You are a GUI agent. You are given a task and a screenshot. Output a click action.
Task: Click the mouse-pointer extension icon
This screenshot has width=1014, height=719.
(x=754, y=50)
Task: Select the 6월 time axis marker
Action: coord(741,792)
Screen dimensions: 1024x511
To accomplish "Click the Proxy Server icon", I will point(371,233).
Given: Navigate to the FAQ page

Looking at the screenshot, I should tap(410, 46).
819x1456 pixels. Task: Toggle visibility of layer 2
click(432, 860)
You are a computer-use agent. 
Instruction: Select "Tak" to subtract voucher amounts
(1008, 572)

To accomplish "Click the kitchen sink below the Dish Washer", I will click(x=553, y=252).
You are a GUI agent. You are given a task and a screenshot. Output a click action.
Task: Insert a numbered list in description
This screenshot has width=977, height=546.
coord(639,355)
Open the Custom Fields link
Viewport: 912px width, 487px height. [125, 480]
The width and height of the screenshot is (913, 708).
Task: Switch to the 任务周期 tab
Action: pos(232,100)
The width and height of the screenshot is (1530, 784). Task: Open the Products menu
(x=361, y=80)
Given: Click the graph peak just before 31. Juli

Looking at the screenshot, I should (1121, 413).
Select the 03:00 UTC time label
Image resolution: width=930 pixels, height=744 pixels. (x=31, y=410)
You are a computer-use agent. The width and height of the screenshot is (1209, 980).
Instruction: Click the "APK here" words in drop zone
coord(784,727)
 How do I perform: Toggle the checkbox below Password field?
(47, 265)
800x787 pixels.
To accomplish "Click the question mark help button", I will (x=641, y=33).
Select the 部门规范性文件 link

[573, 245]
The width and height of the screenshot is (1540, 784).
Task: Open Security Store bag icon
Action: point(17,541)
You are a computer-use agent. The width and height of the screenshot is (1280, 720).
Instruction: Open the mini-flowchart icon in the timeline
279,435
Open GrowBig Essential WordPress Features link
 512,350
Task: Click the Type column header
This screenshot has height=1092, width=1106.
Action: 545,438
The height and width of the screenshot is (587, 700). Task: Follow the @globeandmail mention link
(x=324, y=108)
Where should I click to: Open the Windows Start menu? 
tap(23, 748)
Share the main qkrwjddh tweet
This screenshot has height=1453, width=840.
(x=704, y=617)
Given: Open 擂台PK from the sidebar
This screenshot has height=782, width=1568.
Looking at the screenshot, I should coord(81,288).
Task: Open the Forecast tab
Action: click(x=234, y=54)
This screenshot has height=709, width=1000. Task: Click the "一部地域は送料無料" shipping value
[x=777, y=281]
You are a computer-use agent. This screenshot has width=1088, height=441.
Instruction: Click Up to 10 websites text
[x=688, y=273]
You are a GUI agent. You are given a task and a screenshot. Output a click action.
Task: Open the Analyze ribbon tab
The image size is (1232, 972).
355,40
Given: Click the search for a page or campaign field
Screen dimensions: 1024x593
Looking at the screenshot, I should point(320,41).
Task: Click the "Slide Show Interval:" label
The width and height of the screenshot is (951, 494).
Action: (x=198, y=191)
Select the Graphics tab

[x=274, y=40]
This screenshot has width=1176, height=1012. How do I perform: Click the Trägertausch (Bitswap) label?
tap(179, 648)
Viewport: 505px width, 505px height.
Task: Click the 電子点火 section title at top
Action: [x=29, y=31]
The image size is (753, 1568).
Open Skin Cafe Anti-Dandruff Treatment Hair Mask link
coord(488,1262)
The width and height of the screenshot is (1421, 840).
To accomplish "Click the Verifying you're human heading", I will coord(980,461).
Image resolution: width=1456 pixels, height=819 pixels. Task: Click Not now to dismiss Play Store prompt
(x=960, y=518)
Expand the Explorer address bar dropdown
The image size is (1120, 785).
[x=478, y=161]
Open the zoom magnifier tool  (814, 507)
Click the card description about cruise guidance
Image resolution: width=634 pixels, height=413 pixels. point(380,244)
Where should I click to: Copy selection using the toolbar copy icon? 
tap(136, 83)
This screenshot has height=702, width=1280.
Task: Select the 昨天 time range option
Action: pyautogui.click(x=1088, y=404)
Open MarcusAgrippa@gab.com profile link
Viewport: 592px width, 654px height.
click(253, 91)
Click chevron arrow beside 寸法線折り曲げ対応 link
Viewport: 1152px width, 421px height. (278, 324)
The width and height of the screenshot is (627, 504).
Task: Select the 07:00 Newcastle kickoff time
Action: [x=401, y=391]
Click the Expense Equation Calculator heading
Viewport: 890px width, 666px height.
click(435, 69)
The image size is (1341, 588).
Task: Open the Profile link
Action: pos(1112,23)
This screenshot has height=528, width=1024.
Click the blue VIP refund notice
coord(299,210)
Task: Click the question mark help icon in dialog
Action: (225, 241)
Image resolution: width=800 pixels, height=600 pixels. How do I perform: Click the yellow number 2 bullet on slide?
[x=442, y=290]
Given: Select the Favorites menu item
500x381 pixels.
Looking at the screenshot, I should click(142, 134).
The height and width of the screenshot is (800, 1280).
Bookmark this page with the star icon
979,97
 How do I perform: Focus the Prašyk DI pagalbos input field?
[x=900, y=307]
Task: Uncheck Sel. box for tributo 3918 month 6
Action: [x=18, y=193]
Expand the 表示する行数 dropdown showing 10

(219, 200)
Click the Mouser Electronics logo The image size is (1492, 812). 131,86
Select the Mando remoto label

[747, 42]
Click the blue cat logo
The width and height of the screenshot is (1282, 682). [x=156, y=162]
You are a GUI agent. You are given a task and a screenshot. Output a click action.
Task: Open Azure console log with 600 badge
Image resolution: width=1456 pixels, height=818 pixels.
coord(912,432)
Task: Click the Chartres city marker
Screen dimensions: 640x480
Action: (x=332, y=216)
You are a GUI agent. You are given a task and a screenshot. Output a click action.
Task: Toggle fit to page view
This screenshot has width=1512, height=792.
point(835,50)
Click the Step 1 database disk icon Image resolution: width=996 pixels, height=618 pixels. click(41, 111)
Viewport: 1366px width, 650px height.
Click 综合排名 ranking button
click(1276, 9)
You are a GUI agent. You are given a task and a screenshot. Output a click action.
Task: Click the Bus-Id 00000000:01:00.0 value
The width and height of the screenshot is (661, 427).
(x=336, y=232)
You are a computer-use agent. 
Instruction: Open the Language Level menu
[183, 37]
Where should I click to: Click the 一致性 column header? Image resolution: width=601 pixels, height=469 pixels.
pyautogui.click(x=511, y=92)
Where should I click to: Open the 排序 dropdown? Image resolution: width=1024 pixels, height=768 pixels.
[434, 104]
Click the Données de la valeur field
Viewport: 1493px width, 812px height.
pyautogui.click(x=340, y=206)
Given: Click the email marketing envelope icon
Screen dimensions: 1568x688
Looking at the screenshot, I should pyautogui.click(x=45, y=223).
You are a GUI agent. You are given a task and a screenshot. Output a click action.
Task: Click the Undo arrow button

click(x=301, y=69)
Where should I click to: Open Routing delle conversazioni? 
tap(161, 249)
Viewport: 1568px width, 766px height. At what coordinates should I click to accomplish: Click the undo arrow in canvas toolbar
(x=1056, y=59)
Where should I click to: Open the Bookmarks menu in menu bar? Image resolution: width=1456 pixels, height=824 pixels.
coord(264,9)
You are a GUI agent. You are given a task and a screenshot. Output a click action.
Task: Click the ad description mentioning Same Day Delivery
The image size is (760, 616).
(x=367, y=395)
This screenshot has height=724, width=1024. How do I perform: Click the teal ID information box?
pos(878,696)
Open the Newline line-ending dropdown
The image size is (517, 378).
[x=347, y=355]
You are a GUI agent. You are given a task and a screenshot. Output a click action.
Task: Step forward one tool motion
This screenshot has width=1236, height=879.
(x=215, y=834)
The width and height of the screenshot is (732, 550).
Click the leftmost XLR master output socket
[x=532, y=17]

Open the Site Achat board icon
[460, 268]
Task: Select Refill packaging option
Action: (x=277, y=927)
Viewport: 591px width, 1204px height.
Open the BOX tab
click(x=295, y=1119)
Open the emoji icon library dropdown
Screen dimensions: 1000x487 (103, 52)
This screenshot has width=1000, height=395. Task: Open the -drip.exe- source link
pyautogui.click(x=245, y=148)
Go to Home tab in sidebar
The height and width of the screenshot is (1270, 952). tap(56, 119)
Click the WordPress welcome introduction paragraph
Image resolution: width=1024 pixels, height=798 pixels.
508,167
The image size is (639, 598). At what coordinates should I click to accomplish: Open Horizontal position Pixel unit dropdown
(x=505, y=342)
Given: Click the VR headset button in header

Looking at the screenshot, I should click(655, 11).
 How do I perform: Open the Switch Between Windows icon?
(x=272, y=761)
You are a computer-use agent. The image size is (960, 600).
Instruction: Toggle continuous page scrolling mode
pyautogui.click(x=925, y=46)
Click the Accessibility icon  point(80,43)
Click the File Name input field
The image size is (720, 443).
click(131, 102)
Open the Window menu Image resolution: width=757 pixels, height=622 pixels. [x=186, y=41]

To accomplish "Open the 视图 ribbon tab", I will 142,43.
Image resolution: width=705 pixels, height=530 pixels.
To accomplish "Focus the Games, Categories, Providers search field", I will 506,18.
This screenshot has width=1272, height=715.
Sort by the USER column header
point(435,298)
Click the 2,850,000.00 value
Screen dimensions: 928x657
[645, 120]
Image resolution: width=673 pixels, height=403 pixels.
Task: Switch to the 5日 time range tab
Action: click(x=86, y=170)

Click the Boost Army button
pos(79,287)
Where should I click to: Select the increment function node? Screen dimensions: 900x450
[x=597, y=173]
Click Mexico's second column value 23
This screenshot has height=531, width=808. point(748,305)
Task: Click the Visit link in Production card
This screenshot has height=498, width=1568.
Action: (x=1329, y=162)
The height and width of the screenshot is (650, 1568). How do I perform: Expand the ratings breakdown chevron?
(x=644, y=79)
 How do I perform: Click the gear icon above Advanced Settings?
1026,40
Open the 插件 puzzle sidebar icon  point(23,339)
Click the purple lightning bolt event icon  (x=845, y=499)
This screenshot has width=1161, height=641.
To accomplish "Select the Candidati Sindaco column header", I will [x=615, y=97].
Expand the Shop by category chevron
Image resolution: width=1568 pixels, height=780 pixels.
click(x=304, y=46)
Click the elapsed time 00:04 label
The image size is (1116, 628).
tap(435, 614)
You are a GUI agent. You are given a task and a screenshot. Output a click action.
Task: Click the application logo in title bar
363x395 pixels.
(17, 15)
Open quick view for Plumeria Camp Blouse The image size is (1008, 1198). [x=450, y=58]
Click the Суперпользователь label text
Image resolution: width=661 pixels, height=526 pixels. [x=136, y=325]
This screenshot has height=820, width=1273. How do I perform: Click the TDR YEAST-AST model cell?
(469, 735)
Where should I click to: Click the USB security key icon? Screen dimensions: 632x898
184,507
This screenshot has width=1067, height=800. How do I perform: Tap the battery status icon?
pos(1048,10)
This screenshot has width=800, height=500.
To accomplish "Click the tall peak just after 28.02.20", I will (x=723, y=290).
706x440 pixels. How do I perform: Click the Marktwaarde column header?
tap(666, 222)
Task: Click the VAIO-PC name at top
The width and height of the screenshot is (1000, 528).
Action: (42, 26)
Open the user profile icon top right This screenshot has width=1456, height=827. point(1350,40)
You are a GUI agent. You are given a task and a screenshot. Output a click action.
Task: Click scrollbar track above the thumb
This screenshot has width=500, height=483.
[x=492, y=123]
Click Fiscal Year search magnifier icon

TASK DESCRIPTION: Beginning with the line holding "Instruction: Click the" and ending with the line holding "The width and height of the screenshot is (1421, 840).", write out the stretch of material above exactly; add no further lines.

RESPONSE AREA:
Instruction: Click the "APK here" words in drop zone
coord(784,727)
 How do I perform: Toggle the checkbox below Password field?
(47, 265)
800x787 pixels.
To accomplish "Click the question mark help button", I will (x=641, y=33).
Select the 部门规范性文件 link

[573, 245]
The width and height of the screenshot is (1540, 784).
Task: Open Security Store bag icon
Action: point(17,541)
You are a computer-use agent. The width and height of the screenshot is (1280, 720).
Instruction: Open the mini-flowchart icon in the timeline
279,435
Open GrowBig Essential WordPress Features link
 512,350
Task: Click the Type column header
This screenshot has height=1092, width=1106.
Action: 545,438
The height and width of the screenshot is (587, 700). Task: Follow the @globeandmail mention link
(x=324, y=108)
Where should I click to: Open the Windows Start menu? 
tap(23, 748)
Share the main qkrwjddh tweet
This screenshot has height=1453, width=840.
(x=704, y=617)
Given: Open 擂台PK from the sidebar
This screenshot has height=782, width=1568.
Looking at the screenshot, I should coord(81,288).
Task: Open the Forecast tab
Action: click(x=234, y=54)
This screenshot has height=709, width=1000. Task: Click the "一部地域は送料無料" shipping value
[x=777, y=281]
You are a computer-use agent. This screenshot has width=1088, height=441.
Instruction: Click Up to 10 websites text
[x=688, y=273]
You are a GUI agent. You are given a task and a screenshot. Output a click action.
Task: Open the Analyze ribbon tab
The image size is (1232, 972).
355,40
Given: Click the search for a page or campaign field
Screen dimensions: 1024x593
Looking at the screenshot, I should point(320,41).
Task: Click the "Slide Show Interval:" label
The width and height of the screenshot is (951, 494).
Action: (x=198, y=191)
Select the Graphics tab

[x=274, y=40]
This screenshot has width=1176, height=1012. How do I perform: Click the Trägertausch (Bitswap) label?
tap(179, 648)
Viewport: 505px width, 505px height.
Task: Click the 電子点火 section title at top
Action: [x=29, y=31]
The image size is (753, 1568).
Open Skin Cafe Anti-Dandruff Treatment Hair Mask link
coord(488,1262)
The width and height of the screenshot is (1421, 840).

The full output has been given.